SOURCE PASSAGE ->
★ ★ ★ ★ ★ ★ ★
The battery was a sealed battery so i was not able to monitor electrolyte level. How much trouble is it to switch out the converter for a modern one?? I will definitely run some test to see if it continuously charges this spring. I guess i need to read the manual.


----------



## CamperAndy (Aug 26, 2004)

Deep cycle batteries are not normally sealed so I suspect you may have had a starting battery.

Changing the converter takes an hour at most. Look on line at Best Converters for a good price on a replacement converter.


----------



## Nathan (Jan 2, 2007)

Yep, sounds like time to update the converter. Like Andy said, it doesn't take that long. It does however help if you are comfortable with basic electricity and handyman type skills/tools. For mine I used a drill, a screwdriver, wire cutter, tin snips, and maybe a few screws.


----------



## thefulminator (Aug 8, 2007)

If you have any doubts about the condition of the batteries, you could take them to a battery shop to see if they can bring them back to life. If the electrolyte is still there using a forming charger may help.


----------



## Nathan (Jan 2, 2007)

Here's a link to California Jim's detailed repacement thread: Click


----------



## Ostenhouse (Feb 6, 2009)

Thanks for the info and the link to the step by step install of the new inverter. I will put that on the list.

Gary


----------



## Ostenhouse (Feb 6, 2009)

CamperAndy said:


> Deep cycle batteries are not normally sealed so I suspect you may have had a starting battery.
> 
> Changing the converter takes an hour at most. Look on line at Best Converters for a good price on a replacement converter.


Everstart Maxx sealed deep cycle battery, look it up they sell them at walmart.


----------



## CamperAndy (Aug 26, 2004)

Ostenhouse said:


> Deep cycle batteries are not normally sealed so I suspect you may have had a starting battery.
> 
> Changing the converter takes an hour at most. Look on line at Best Converters for a good price on a replacement converter.


Everstart Maxx sealed deep cycle battery, look it up they sell them at walmart.
[/quote]

Like I said they are not normally sealed. It just so happens yours are but from the name "Everstart" I suspect that they began life as a marine starting battery that they just added the deep cycle part to add to the customer base. Hybrid batteries of this type have a place but are not suited for long life on your trailer. I personally would not get sealed batteries for the trailer unless they were AGM designed batteries and even then the performance does not out weigh the cost of this type battery.


----------



## OutbackPM (Sep 14, 2005)
★ ★ ★ ★ ★ ★ ★
THINGS TO DO ->
1: Reproduce word for word the part of the battery thread from "The battery was" up to and including "read the manual.".
2: Pick up the forum thread on trailer batteries and converters where it stops and keep writing it.
★ ★ ★ ★ ★ ★ ★
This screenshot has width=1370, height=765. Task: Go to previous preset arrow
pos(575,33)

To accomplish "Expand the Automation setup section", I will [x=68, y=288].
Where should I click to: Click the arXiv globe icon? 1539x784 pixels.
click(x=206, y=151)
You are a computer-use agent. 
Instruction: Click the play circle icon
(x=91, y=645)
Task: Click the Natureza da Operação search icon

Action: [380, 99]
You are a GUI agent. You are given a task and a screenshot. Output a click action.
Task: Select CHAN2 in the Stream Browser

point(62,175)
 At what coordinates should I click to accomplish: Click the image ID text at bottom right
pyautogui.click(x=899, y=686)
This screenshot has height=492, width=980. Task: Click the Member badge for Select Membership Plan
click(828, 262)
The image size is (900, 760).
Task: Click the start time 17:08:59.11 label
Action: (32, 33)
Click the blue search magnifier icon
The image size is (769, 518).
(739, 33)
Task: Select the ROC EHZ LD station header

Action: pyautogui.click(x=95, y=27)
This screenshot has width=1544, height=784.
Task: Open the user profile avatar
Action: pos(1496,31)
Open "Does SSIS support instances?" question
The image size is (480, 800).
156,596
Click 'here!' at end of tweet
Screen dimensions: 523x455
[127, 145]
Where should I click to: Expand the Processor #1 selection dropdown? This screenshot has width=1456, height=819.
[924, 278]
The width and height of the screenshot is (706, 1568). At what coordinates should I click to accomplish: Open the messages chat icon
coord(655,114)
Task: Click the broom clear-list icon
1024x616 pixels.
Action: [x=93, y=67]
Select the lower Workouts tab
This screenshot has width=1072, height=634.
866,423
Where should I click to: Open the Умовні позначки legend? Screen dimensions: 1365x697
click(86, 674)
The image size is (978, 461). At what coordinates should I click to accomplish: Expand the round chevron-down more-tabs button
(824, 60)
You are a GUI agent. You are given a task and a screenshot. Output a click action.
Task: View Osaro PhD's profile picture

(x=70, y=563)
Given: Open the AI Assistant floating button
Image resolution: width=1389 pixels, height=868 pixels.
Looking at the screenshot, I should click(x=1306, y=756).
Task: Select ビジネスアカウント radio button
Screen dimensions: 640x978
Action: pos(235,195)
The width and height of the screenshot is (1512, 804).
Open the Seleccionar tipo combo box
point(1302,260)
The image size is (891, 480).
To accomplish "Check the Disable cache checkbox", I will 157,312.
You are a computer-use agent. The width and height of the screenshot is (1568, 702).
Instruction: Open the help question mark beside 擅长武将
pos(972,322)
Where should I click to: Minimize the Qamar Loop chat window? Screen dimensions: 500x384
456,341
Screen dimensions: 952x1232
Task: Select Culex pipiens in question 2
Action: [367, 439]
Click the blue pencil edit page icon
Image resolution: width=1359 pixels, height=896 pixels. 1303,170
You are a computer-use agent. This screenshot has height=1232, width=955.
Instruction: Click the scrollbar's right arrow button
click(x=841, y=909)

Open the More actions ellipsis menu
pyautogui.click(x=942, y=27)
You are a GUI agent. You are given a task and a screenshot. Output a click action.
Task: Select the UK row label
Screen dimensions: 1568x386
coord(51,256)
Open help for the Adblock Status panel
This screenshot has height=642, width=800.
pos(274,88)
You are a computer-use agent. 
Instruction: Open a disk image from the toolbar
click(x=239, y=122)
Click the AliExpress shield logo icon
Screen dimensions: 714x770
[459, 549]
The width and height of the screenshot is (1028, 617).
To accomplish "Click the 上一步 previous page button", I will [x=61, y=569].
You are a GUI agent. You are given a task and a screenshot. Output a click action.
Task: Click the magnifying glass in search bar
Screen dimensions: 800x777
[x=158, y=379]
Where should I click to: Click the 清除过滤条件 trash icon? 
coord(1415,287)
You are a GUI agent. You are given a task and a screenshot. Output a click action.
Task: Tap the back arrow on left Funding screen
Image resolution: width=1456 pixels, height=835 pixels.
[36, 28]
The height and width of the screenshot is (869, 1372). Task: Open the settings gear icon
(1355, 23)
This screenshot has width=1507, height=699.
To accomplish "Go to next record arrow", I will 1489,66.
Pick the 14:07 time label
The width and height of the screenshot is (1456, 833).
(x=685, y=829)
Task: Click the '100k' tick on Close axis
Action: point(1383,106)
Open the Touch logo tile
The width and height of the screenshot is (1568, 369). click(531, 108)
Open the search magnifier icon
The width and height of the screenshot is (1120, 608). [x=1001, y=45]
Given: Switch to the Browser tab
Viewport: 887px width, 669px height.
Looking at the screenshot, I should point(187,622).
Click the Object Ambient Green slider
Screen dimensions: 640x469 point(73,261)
★ ★ ★ ★ ★ ★ ★
TASK-BY-TASK ANSWERS ->
1:
The battery was a sealed battery so i was not able to monitor electrolyte level. How much trouble is it to switch out the converter for a modern one?? I will definitely run some test to see if it continuously charges this spring. I guess i need to read the manual.

2:
Ostenhouse said:


> When I purchased the trailer I bought a new marine battery from walmart. Whenever we were not camping I had the camper plugged into 110 power for lights and to keep the fridge cold. *When I winterized I put a small 12v 1.5 watt solar charger on the battery*. .
> 
> My question is having it plugged in all spring summer and fall overchange the battery??? Any comments will be appreciated. I do not want to have to replace the battery every year.
> Thank You.


v
When you winterized did you diconect the 110v and only have the 1.5 watt solar charge on? If you did you would also need to disconnect the battery because the propane dectector will drain it in about 2 weeks. The 1.5 watt would not be able to keep up with that.


----------



## Ostenhouse (Feb 6, 2009)

CamperAndy,
I was out in the shed today doing some maintenance on some other equipment and was looking at the replacement battery they gave me at Walmart. It is not a sealed battery, It has recessed plates that i pryed open to reveal the cell holes for refilling. Thank you for your input.


----------



## hautevue (Mar 8, 2009)

Note: a 1.5 watt charger will not provide any charging to a 6 or 12 volt battery. The reason is that it takes about 3 to 4 watts of power to push those silly electrons through the battery. The minimum you should have for charging is 2 amps, which at 6 volts is 12 watts. For a 12 volt battery, 2 amps is 24 watts.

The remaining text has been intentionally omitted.